Well, it worked for tonight. All the severe stuff moved off to the east. I'm hoping we get a little rain over the next couple of days, it'll soak in the chilis, tomatos, garlic and the rose bush I planted.
Tornados are truly awesome things, and can do very weird things. Last year, one followed almost exactly the path taken by one a few years back through Moore, damaging some of the same houses that had been repaired or rebuilt after the last one. There were interviews with a couple of families who said they were moving, and didn't care where to; they just couldn't take living there any longer. I can understand that.
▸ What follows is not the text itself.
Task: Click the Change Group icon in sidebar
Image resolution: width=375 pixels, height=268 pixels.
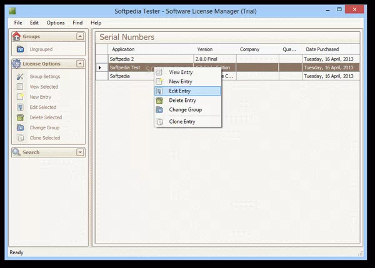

Back when I was 14 or 15, we lived in a little town called Medford in northern OK. One summer night Ma Nature was putting on one of her 'you better not forget about me' shows: dark as a yard up a welldiggers arse, strong gusting winds, rain you couldn't see through and lots of severe thunderstorm and tornado warnings. Dad was out trying to keep from blowing off the road, and Mom and I were watching tv, which consisted of occasional snippets of shows between the weather alerts. Then one came on of radar indication of a possible tornado over Pond Creek, a town about twelve miles south of us. All of a sudden the wind rose to a roar outside, and we both dived into the hallway. About the time we hit the floor, it was gone, nothing but normal wind and rain outside. We waited a few minutes, then I decided to take a look outside. Mom was not happy with the idea, but since I put my helmet on and promised to stay on the porch, she ok'd it.
I had a flashlight, but it didn't much matter, the rain was so heavy and blowing so hard you couldn't see more than maybe twenty feet. It was hailing now, stones about 3/4 to 1" in diameter, coming down hard and fast. I could tell the house next door was still there, so I called it good and went back inside.
Morning came, clear blue skies, and now you could see all the tree limbs down, and anything loose that weighed less than about fifty pounds had moved. In the afternoon Dad called me out front and said, "Look at the porch". I looked, and something wasn't right. He finally said, "The posts are tilted". The tornado had, very happily, been off the ground when it went through; when the big gust in front of it hit the house, it hadn't been able to flow to the sides fast enough, and had lifted the porch roof hard enough to pull the heads of the screws through the holes in the wrought-iron posts, then set it back down just as the posts started to lean. Both of them at exactly the same angle and direction.
The warning for Pond Creek? Dad was told later that the weatherman had switched the radar to a longer range scan, and had either not set the range or misread it. So while he was warning Pond Creek, the damn thing was going through Medford.
It took me about two weeks to chop up and stack all the limbs. And I reflected numerous times that I was very damn glad the thing had been up in the air when it went through.